Workforce restructuring

The key practical issues in workforce restructuring include:

  • Legal justification
  • Works council and employee representatives’ process
  • Labor administration process
  • Costs and timing
  • Litigation risk

Applicable legislation

Workforce restructuring, also referred to as “crisis prevention procedure,” is governed by Art. 98–105 of the National Employment Law (Law No. 24,013) and Decree No. 265/02.

The crisis prevention procedure is required when an employer contemplates the redundancy (or suspension of the employment contracts) of a number of employees as given below, for reasons of force majeure, economic or technological reasons:

  • More than 15% of its employees in companies with less than 400 employees
  • More than 10% of its employees in companies with 400-1,000 employees
  • More than 5% of its employees in companies with more than 1,000 employees

Below these thresholds, the Employment Contract Law No. 20,744 in Argentina does not distinguish between a single layoff from a collective one. In this case, if the termination indemnity is fully paid, in general, no special procedure is required.

Required legal justification

Crisis prevention procedure must be justified on the following grounds:

  • Economic or financial difficulties
  • Change(s) in technology that would render certain job position(s) obsolete
  • Company reorganization or closure of business for reasons of force majeure

The procedure must be supported with legal evidence notably on the financial situation of the company.

Works council/unions or other employee consultation requirements

Consultation requirements with works council/unions

The employer, as well labor unions, could initiate crisis prevention procedure.
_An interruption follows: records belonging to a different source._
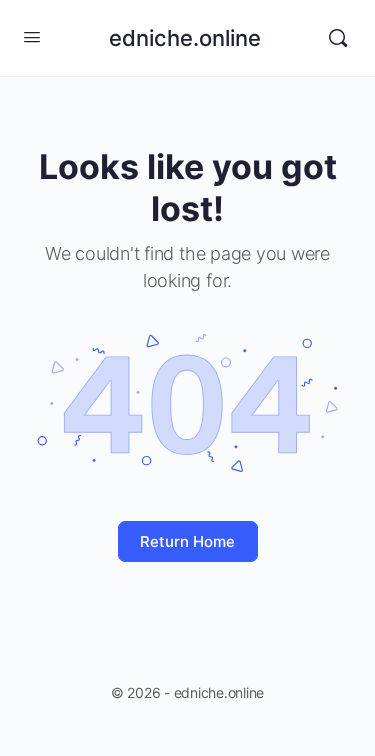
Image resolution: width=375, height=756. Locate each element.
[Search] (338, 38)
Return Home (187, 541)
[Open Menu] (32, 36)
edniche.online (185, 38)
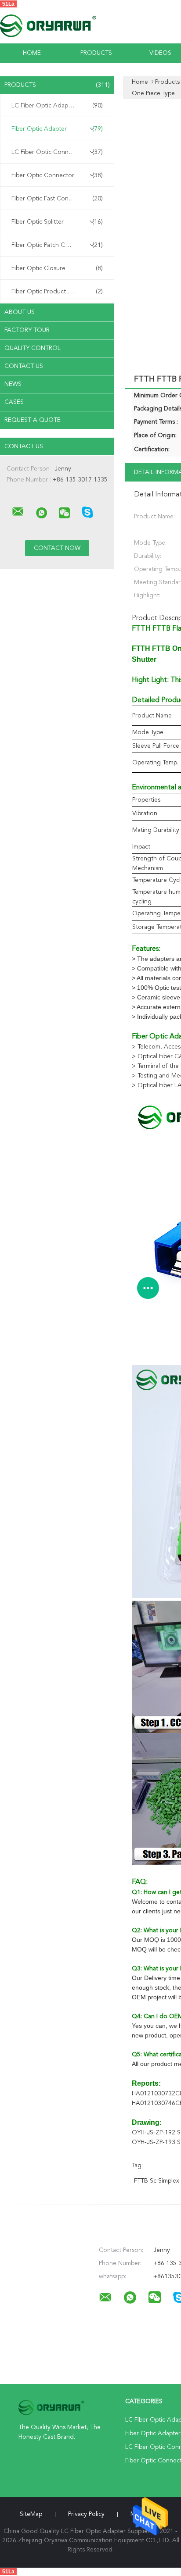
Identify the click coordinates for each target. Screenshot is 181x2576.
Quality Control (32, 348)
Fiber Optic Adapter (57, 129)
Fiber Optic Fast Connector (57, 199)
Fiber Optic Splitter (57, 222)
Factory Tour (27, 330)
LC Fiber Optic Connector (57, 152)
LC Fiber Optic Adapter (57, 106)
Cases (14, 402)
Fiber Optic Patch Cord (57, 245)
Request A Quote (32, 420)
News (13, 384)
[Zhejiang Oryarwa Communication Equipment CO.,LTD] (18, 512)
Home (32, 53)
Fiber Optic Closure (57, 268)
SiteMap (31, 2514)
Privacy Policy (86, 2514)
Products (96, 53)
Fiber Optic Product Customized (57, 292)
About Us (19, 312)
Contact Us (23, 366)
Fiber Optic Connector (57, 175)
The administrative authority may also initiate it ex officio when the crisis involves potential dismissals, in violation of the rules governing crisis prevention proceedings.

At the outset, the employer must file an initial presentation of the restructuring project with the Labor Ministry (“MTEySS”).

For companies with more than 50 employees (with below 50 employees, employers are still required to file a presentation but for which content is not legally driven), this initial presentation must include as a minimum, an explanation of the measures that the company proposes to overcome the crisis or mitigate its effects. These measures are based on nine points fixed by the Decree No. 2074/94 and must notably include, when the employer's proposal to overcome the crisis contains reductions in staffing, the following:

  • Number and category of workers proposed to dismiss
  • Quantification of the indemnification offer addressed to each of the impacted workers

The MTEySS, within 48 hours, must convene the employer and the unions for an administrative hearing to negotiate an agreement on the proposed restructuring to overcome the crisis, its HR impact and the related mitigating measures. The negotiation period lasts 15 days unless the parties agree to extend it.

During the negotiation process, the employer cannot implement any measures (redundancy or suspension of the employment contracts contemplated).

Failure to reach an agreement during the negotiation period does not alter the timing of the collective redundancy process.

Consultation requirements with other employee representatives

There is no obligation to consult with other employee representatives.

Consultation requirements with employees

There is no obligation to consult the employees themselves before or during the crisis prevention procedure.

Approval/notification of the labor authorities or other government authorities

Upon completion of the negotiation process of the crisis prevention procedure between the union and the employer, if an agreement is reached, the Labor Ministry (“MTEySS”) has 10 days to approve it. If the MTEySS fails to respond within this legal time frame, the approval is deemed granted.

During the approval process, the employer cannot implement any measures (redundancy or suspension of the employment contracts contemplated).

In the absence of approval or if no agreement is reached during the negotiation process, the crisis prevention procedure is closed. The employer can execute on the collective redundancies or suspension of employment contracts.

Employee selection criteria

The employer must follow the objective selection criteria stipulated by law. Employment Contract Law No. 20,744 establishes that if a dismissal is due to force majeure, lack or reduction of workload, the employer must terminate, in priority, the employees with less seniority in the same category.

Labor union representatives and female employees on maternity leave are excluded from the selection criteria. These category of employees are the last in the queue to be dismissed by the employer.

Actions required to limit the negative impact and social plan

The employer must do everything possible to limit the negative impact of the collective redundancy on the employees. All such measures are included in a proposal provided by the employer to union or labor authority at the outset of the negotiation process or upon filing with the labor authorities.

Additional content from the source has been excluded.